Exercise tasks
1) Decide whether each statement below agrees with the sepsis passage, answering yes or no and quoting the words of the passage that decide it. (a) The researchers were from the University of Michigan Medical School. (b) The comparison group contained fewer patients than the sepsis group. (c) About 42% of patients in both groups returned to the hospital within three months of going home.
2) Answer these questions from the sepsis passage:
(a) Data from how many sepsis survivors did the researchers use?
(b) What two effects of re-admissions does the passage name?
(c) Within what period did about 42% of patients end up back in the hospital?
3) Resume the sepsis passage, beginning after its final sentence.

Page extract

··········

Other sepsis research has found that for survivors of sepsis, the hospital door often looks like a revolving one. And many of the conditions that send them back to a hospital bed should be preventable.
The finding suggests a need for better post-hospital care for sepsis patients, to avoid re-admissions that drive up costs and interfere with recovery. The results could help medical teams customise care to the special risks that sepsis survivors face – and do the same for other conditions too.
The researchers, from the University of Michigan Medical School, made their findings using detailed data from 2,600 survivors of sepsis, a critical illness that shuts down internal organs in response to a major infection. They compared those patients with the same number of patients who went to the hospital for other acute illnesses.
In both groups, about 42% of patients ended up back in the hospital within three months of going home. But when the researchers looked closely at what sent them back, differences began to emerge.

··········

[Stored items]
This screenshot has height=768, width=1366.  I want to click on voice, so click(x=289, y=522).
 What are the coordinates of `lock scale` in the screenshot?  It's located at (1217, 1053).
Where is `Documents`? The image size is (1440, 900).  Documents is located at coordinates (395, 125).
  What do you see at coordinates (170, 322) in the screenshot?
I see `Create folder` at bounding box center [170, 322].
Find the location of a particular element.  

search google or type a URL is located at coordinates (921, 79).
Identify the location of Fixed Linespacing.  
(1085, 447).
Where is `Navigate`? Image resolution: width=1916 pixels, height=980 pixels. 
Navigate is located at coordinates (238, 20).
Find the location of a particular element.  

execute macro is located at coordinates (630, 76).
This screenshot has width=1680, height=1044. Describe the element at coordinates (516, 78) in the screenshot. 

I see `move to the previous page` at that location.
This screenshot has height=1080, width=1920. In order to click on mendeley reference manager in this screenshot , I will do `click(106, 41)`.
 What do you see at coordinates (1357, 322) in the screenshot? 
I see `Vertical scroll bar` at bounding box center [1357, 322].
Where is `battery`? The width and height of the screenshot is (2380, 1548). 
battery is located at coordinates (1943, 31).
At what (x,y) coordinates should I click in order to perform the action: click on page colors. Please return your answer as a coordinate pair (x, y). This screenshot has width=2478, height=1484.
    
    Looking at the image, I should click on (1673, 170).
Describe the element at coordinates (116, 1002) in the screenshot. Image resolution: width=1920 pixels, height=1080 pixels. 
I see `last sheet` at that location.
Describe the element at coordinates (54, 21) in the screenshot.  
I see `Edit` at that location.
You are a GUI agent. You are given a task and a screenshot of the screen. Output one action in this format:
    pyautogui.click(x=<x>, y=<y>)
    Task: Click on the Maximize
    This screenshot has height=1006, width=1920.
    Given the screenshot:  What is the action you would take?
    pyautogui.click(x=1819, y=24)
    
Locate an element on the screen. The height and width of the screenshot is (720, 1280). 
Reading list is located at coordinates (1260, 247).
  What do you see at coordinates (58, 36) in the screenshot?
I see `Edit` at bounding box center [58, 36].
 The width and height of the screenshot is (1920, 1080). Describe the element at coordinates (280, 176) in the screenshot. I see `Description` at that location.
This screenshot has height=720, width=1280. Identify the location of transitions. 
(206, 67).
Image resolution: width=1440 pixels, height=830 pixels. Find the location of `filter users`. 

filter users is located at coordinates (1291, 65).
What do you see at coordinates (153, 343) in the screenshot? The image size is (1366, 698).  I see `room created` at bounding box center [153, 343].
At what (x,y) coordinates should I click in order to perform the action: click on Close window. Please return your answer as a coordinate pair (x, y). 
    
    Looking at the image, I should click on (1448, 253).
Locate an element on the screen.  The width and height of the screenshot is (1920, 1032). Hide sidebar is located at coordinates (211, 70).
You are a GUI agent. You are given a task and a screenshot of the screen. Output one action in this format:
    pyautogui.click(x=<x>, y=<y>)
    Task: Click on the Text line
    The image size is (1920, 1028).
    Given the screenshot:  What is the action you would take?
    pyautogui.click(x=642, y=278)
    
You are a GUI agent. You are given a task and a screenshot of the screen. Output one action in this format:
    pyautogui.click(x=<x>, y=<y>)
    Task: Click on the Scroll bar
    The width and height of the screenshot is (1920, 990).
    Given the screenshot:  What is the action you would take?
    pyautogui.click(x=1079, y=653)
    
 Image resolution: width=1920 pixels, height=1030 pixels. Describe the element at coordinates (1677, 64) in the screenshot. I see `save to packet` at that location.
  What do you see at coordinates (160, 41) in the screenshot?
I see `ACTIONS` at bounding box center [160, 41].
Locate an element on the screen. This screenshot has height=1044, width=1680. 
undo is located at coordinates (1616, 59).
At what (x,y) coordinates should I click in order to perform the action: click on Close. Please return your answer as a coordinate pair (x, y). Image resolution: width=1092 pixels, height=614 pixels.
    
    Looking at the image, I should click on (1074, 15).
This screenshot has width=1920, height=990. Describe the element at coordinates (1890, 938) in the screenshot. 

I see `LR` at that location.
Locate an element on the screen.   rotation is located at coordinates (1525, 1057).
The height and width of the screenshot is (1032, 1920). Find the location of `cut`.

··········

Written answers
1)
(a) Yes: "The researchers, from the University of Michigan Medical School"
(b) No: "They compared those patients with the same number of patients who went to the hospital for other acute illnesses."
(c) Yes: "In both groups, about 42% of patients ended up back in the hospital within three months of going home."

2)
(a) 2,600
(b) They drive up costs and interfere with recovery.
(c) Within three months of going home

3)
Patients who had survived sepsis were significantly more likely to get readmitted for a condition that could possibly have been prevented or treated early to avoid a hospital stay. They were especially more likely to end up back in the hospital due to a second bout of sepsis, or kidney or lung failure. They also had more hospitalisations linked to infections, including in the lungs, skin and soft tissue as well as systemic sepsis.
Digging deeper into these differences could lead to customised ways of estimating each patient’s risk of preventable conditions before they leave the hospital, the researchers say. That could guide their health care providers to spot symptoms earlier and intervene before they get bad enough to need another hospital stay.
“Many of these conditions can be managed if the patient can get in to see a doctor at the start of the illness, meaning that we potentially avoid hospitalisation,” says Dr Hallie Prescott, the lead author of the new paper and a critical care physician at the U-M Health System. “We need to assess their vulnerability and design a better landing pad for patients when they leave the hospital, and avoid the second hit that derails recovery.”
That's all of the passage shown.